PROVIDED MATERIAL Block Start
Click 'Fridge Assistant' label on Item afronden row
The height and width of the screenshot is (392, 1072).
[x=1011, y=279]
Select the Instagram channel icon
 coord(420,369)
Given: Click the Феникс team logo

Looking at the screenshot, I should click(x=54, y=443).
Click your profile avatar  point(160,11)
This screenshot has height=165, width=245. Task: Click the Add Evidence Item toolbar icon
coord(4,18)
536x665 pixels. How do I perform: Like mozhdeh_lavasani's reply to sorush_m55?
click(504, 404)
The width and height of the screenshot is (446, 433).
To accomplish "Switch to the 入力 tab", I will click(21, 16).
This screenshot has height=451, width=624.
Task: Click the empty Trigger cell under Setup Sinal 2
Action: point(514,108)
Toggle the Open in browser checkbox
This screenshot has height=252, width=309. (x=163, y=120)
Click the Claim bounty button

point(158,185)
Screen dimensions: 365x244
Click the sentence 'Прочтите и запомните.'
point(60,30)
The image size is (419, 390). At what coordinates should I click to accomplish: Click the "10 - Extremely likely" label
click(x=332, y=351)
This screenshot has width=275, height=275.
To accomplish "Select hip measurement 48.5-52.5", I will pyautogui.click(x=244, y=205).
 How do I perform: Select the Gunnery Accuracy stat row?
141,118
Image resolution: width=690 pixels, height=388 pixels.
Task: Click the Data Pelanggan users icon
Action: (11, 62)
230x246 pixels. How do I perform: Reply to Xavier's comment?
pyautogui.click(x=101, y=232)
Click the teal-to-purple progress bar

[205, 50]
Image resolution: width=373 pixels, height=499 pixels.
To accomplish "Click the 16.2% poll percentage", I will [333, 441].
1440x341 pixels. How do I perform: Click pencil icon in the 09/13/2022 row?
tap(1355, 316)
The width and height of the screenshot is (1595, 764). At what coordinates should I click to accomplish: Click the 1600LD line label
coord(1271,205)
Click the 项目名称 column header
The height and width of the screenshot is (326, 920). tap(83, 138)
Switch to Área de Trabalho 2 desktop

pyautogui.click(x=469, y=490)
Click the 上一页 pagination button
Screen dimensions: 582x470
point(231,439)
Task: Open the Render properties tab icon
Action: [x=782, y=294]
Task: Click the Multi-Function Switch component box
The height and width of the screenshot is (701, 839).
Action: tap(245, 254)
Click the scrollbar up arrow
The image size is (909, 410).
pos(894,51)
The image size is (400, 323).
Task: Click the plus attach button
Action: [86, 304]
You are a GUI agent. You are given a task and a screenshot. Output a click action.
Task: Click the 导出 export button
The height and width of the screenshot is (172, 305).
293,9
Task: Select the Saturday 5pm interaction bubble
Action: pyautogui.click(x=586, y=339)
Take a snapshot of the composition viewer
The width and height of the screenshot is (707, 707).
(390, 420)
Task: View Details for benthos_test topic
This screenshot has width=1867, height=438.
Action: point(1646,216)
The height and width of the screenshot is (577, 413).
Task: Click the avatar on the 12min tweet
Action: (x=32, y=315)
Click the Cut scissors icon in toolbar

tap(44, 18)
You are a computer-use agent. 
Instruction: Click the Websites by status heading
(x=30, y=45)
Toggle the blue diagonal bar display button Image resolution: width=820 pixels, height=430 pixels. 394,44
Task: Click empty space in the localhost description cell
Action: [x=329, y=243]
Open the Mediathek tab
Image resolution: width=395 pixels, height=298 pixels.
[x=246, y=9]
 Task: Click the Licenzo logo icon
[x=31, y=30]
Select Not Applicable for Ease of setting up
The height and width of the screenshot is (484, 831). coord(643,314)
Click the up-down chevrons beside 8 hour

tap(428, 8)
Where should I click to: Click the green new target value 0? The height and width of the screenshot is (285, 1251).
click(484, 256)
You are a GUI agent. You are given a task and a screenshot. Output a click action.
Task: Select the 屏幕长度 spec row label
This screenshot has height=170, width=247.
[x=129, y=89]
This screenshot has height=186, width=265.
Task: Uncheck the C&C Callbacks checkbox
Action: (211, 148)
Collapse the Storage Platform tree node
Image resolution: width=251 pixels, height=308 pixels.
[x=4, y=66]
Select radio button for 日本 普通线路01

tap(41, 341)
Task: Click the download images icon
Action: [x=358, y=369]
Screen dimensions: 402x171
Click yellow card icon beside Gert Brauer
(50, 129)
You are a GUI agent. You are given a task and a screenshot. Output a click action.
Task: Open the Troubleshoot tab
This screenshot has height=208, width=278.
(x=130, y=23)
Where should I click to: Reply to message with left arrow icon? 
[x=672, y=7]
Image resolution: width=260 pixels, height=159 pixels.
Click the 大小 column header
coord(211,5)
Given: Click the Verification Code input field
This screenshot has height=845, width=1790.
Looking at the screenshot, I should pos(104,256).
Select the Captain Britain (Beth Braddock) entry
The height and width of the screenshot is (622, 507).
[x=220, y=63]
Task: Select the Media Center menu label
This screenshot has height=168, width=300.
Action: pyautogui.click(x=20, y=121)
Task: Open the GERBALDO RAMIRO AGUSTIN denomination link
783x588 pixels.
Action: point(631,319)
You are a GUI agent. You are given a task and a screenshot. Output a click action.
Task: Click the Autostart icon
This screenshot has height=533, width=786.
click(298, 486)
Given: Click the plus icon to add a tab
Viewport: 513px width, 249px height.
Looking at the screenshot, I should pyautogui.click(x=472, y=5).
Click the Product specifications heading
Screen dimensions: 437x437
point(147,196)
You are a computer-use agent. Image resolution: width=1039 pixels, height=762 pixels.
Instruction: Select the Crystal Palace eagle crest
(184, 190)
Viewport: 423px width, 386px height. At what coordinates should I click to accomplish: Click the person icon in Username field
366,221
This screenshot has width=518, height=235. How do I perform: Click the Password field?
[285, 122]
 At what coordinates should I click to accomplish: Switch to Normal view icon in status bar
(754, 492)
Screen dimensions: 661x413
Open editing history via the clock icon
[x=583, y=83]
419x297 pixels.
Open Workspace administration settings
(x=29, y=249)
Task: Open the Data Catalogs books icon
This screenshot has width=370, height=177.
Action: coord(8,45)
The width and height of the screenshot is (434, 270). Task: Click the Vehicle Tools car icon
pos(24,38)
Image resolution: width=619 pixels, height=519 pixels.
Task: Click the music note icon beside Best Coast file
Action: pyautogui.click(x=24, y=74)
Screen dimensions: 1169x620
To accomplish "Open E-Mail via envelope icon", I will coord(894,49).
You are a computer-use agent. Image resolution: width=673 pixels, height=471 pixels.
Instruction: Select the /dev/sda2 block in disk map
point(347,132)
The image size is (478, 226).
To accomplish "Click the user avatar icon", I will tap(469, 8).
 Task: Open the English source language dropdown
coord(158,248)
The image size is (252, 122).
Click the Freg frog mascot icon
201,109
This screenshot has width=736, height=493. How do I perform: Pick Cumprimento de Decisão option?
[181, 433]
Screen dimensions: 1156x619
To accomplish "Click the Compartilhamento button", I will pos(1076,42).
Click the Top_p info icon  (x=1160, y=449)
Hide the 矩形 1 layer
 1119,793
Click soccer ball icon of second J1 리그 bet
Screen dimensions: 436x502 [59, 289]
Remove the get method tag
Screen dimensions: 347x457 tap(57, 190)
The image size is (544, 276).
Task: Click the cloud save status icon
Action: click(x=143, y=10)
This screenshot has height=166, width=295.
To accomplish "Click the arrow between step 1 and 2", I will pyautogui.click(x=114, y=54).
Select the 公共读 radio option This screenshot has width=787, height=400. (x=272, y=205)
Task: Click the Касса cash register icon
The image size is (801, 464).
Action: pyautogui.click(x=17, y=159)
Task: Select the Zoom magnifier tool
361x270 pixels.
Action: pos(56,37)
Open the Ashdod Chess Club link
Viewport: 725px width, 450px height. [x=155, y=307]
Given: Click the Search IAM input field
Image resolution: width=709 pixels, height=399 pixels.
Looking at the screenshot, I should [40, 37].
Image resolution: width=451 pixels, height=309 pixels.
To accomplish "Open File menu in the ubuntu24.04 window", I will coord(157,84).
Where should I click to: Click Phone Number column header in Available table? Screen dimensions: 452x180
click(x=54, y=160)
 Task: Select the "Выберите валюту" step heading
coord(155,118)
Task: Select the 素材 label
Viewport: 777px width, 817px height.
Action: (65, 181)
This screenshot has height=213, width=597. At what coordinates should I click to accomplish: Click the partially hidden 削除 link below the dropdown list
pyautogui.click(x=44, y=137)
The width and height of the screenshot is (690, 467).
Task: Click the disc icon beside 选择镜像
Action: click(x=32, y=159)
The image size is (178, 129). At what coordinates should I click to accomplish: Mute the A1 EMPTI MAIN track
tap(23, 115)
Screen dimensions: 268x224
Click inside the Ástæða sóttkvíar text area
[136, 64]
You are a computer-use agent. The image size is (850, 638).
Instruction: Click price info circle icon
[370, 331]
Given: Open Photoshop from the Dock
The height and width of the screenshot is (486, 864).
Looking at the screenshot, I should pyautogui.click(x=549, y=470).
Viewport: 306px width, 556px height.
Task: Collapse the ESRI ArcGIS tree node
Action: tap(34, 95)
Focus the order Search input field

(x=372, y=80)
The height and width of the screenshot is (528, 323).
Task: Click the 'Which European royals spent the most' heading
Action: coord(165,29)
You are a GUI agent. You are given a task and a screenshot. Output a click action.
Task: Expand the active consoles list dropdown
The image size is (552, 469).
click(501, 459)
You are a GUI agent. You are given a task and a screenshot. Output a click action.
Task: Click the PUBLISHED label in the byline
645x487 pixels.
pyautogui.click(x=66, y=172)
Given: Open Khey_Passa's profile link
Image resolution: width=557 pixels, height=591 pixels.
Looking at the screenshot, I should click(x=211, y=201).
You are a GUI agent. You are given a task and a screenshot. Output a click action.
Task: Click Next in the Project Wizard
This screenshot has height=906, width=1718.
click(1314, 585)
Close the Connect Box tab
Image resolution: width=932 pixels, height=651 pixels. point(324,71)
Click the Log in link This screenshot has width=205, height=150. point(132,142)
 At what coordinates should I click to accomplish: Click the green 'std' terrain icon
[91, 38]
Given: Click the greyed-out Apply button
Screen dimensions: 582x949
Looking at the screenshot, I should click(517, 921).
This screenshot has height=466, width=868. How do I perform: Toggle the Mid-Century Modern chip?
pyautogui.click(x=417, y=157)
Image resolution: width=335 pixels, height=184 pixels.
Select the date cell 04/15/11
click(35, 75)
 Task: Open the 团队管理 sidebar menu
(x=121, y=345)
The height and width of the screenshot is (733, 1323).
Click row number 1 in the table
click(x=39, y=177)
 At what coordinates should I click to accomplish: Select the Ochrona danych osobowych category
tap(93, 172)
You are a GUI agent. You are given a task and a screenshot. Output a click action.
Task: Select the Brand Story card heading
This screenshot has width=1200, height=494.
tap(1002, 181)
PROVIDED MATERIAL Block End
If a line in the records holds the string "computer", copy it.

You are a computer-use agent. 
You are a computer-use agent. Image resolution: width=1039 pixels, height=762 pixels.
You are a computer-use agent. Image resolution: width=673 pixels, height=471 pixels.
You are a computer-use agent. The image size is (850, 638).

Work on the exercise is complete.